A polarização é primitiva. Divide o mundo entre o bem e o mal, as situações pessoais entre ‘gosto’ e ‘odeio’
Por Carlos Alberto Sardenberg (foto)
Foi positivo que tenha havido um segundo turno. Mesmo sem grandes novas alianças partidárias, Lula e Bolsonaro tiveram de ampliar repertório, elencos de apoio e foram mais expostos.
Se o objetivo de um e outro era sair da respectiva bolha, Lula saiu-se melhor. Obteve apoios importantes, que vieram sem cobrança e com uma posição que ajuda na busca de eleitores indecisos. Ajuda a escapar da polarização.

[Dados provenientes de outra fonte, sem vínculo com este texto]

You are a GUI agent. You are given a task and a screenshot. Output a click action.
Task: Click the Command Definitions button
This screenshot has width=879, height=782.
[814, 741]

Sim, porque, se o embate se dá entre o bem e o mal absolutos, isso mantém no jogo apenas os fiéis de cada lado. Mas o Brasil seria isso? Metade lulista e metade bolsonarista?
Simone Tebet, cujo crescimento como figura nacional até se reforçou após o primeiro turno, respondeu. Não é lulista, não apoia o programa histórico do PT, mas vota no ex-presidente por entender que esse voto preserva a democracia. Não é apenas um voto anti-Bolsonaro, mas a favor de algo mais.
A polarização, numa psicanálise de leigos, é primitiva. Divide o mundo entre o bem e o mal, as situações pessoais entre “gosto” e “odeio”. Estamos vendo muito desse primitivismo. A civilização é mais complexa que isso. O diabo, às vezes, pode não ser tão diabólico.
Pensando nisso, me veio uma memória de 1982, na campanha de Franco Montoro para governador de São Paulo. Lá pelas tantas, ficou claro que Montoro ganharia de lavada. Consequência: começaram a chover apoios. Um belo dia, Montoro recebeu a adesão entusiasmada de líderes sindicais que haviam passado muitos anos convivendo com o regime militar. Terminada a cerimônia, um grupo de jovens do MDB foi se queixar com o chefe da campanha, Chopin Tavares de Lima. Aqueles caras eram pelegos. Resposta de Montoro: se a gente dividir o mundo entre pelegos e não pelegos, eles certamente caem no grupo dos pelegos. Mas o mundo não se divide assim.
Fica a dica.
Lula recebeu apoios de não petistas e mesmo de não petistas históricos, a começar por Alckmin. É verdade que este tem interesse pessoal no caso, mas enfim... E FH pediu votos para Lula —e pronto.
Certamente por isso, Lula não entregou o que muitos esperavam: uma declaração firme por uma política econômica responsável, algum mea-culpa pela corrupção e a promessa inequívoca de um governo além da dominância petista. Na carta divulgada nesta semana, cabe muita coisa, inclusive a volta à política econômica chamada de nova matriz — que conduziu o país à combinação de recessão profunda com inflação elevada. Promessas de campanha apontam nessa direção, de gasto público irresponsável.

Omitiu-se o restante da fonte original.